Probing the Meteorology of our Protoplanetary Disk with Cometary Mineralogy


Wednesday, May 14 2008 - 12:00 pm, PDT
Diane Wooden

Our planetary system formed out of a rotating accretion disk of gas and dust, often called the solar nebula. In the outer disk where temperatures were cold enough to harbor ices and interstellar materials, comet nuclei accreted. Yet, comets also accreted Mg-rich crystalline silicate mineral grains that formed in the hot inner disk close to the young Sun. Hence, cometary Mg-rich crystalline silicates are the touchstone for radial transport of grains that formed in the inner protoplanetary disk out to the comet-forming zone.

Mg-rich crystalline silicate minerals are the expected condensates from the "arid" canonical solar nebula, i.e., condensates from a gas of solar composition. In comparison to Mg-rich crystalline silicates, Fe-rich crystalline silicates are recently discovered in Stardust Mission return samples from comet 81P/Wild 2 and in the Deep Impact coma of comet 9P/Tempel 1. We discuss how Fe-rich crystalline silicates, as well as phyllosilicates (aqueous minerals) can form in more "humid" weather conditions (higher oxygen fugacity) than Mg-rich crystalline silicates. The inward migration of cometesimals (small icy bodies) can raise the humidity of the solar nebula and allow these more oxidized minerals to condense. By comparing the relative abundances of Mg- and Fe-rich crystalline silicates in comets with those in chondrites (asteroidal samples), and by looking at recent dating of chondrules, we derive a picture of the solar nebula as initially arid that then suffers fluctuating epochs of humid weather by 0.6 Myr to 3Myr after the formation of the first condensates. Cometary mineralogy probes the meterology of the solar nebula.

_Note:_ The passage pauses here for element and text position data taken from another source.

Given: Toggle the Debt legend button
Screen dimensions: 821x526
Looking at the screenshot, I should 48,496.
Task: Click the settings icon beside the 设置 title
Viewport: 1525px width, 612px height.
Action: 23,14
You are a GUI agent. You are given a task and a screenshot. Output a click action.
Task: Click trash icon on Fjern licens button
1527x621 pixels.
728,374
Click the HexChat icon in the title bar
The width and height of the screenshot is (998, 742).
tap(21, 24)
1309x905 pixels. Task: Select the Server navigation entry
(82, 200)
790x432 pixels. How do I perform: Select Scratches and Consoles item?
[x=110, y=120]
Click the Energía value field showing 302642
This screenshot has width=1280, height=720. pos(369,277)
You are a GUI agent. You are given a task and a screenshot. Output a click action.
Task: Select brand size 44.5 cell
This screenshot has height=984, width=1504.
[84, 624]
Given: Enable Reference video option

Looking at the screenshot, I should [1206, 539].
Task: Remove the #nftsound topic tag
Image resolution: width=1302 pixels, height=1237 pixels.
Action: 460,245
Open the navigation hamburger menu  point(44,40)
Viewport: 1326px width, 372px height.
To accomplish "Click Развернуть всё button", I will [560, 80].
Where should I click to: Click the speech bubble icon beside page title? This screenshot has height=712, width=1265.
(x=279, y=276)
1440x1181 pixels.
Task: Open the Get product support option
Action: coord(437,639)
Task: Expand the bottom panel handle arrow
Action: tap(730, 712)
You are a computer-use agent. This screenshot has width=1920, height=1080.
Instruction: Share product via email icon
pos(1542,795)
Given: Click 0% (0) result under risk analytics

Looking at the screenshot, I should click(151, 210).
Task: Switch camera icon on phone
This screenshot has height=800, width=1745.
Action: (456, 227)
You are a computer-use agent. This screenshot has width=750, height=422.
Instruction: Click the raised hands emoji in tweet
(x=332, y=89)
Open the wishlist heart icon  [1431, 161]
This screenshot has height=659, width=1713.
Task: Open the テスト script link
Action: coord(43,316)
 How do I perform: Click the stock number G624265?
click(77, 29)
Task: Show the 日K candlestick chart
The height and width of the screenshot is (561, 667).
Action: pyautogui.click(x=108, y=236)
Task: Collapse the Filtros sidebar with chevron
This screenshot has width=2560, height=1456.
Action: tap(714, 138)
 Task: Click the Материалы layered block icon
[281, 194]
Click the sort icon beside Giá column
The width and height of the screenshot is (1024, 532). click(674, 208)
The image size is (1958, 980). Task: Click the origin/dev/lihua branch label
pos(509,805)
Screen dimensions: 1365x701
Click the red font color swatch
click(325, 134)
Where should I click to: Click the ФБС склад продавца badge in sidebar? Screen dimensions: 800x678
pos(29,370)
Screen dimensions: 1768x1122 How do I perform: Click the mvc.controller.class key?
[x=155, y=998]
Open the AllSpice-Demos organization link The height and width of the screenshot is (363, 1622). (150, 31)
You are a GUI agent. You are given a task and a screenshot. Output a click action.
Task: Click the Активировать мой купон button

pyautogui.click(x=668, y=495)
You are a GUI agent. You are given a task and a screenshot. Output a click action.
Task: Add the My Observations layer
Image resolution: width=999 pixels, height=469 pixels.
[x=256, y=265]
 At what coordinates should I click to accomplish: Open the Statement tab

This idea that fluctuating solar nebula "weather" caused the formation of a variety of recently discovered cometary materials challenges recent assertions that cometary Fe-rich crystalline silicates, carbonates, and phyllosilicates are aqueously altered asteroidal materials (selective tiny bits of asteroids that were accreted by comets), or products of selective aqueous alteration on submicron scales in comet nuclei. Instead, if comets do not contain aqueous alteration products from asteroids, then cometary dust grains that formed in the disk are pre-accretionary with respect to asteroids. If comets contain pre-accretionary nebular grains then comets indeed probe the earliest planet-forming processes. Comets contain both the interstellar ingredients for and the products of transmutation in the inner nebula.